Third, engage health workers. The opposite of burnout is not resilience; it is authentic engagement. Health workers cite institutional demoralization, distrust and moral distress as top contributors to burnout.4,9 Generic solutions are insufficient; health workers need to feel engaged in the process of identifying and prioritizing issues, brainstorming and co-developing solutions, and contributing to implementation and evaluation.10 Even in the absence of immediate solutions, health workers should feel that their leaders back them and are aware of their needs, such that workers feel seen, heard, understood and valued in the process.10

Fourth, recognize that health worker burnout is a systemic, universal issue. The effects of the COVID-19 pandemic have amplified many of the pre-existing challenges, such as health worker recruitment, retention and workplace well-being. Solutions need to depart from single, isolated initiatives towards an emphasis on systems-level implementation and communication of change. Health organizations seeking to improve support must consider the adoption of implementation science frameworks in which the level of uptake, evaluation of effectiveness, barriers and facilitators, and maintenance strategies are incorporated in the short and long term.

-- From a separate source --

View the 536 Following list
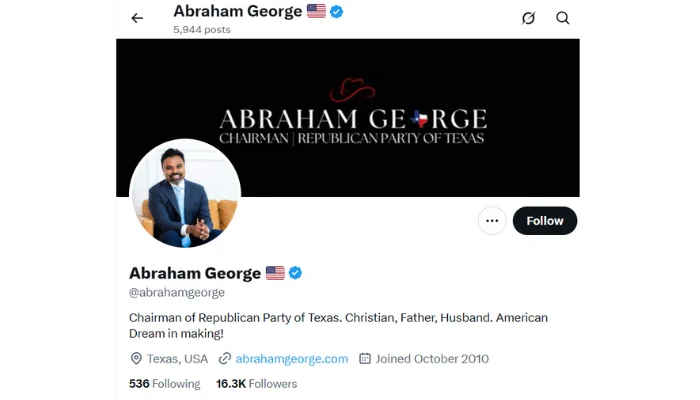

In current organizational structures, leaders and individuals in specialized roles are assigned the responsibility to initiate and implement change. However, they often face limitations due to the constraints of their authority and the scope of their mandates. As a result, their efforts may lack autonomy and meaningful impact, leading to workplace cultures that are resistant to change. These four key lessons collectively call for integrated strategies that go beyond traditional, top-down or bottom-up solutions.9 Through continued engagement and collaboration, health workers and leaders are collectively tasked to co-identify problems, co-generate solutions, and build agency towards an organizational future with more robust support systems. This non-hierarchical approach is pivotal in transforming how we sustainably address the challenges in our health systems and support those at the forefront of health-care delivery.